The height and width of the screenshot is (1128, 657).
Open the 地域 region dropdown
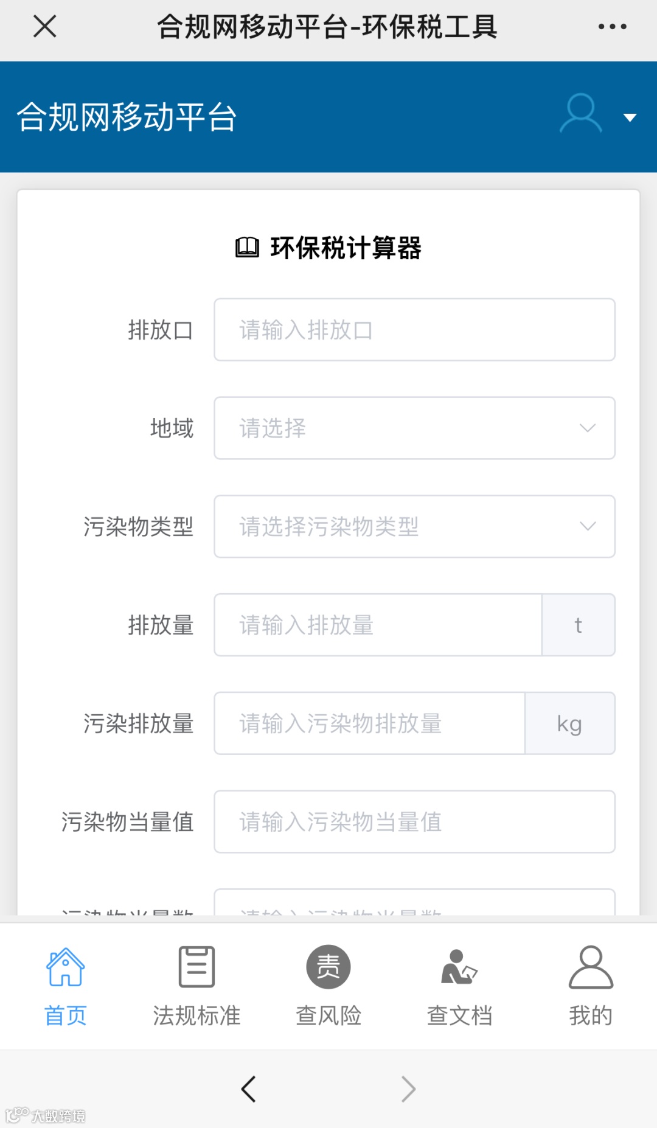point(414,428)
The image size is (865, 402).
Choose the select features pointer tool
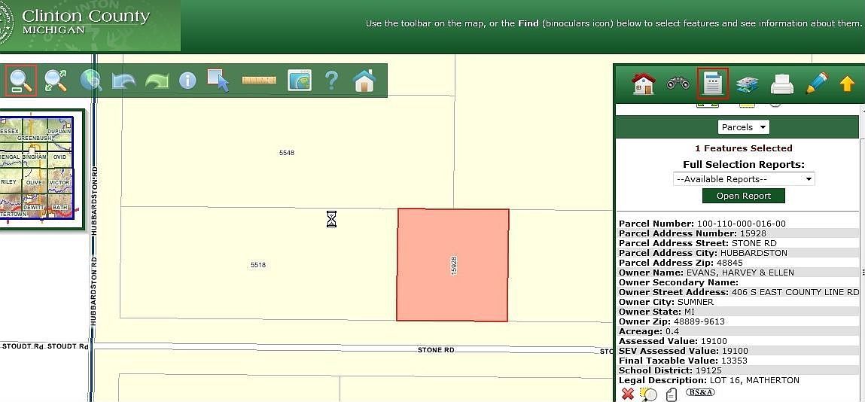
+++
## Work to do:
Could you rewrite the entries above with "dropdown" replaced by "menu" and nothing else changed? Leave out the pictures.

## Written response:
The height and width of the screenshot is (1128, 657).
Open the 地域 region menu
point(414,428)
The image size is (865, 402).
Choose the select features pointer tool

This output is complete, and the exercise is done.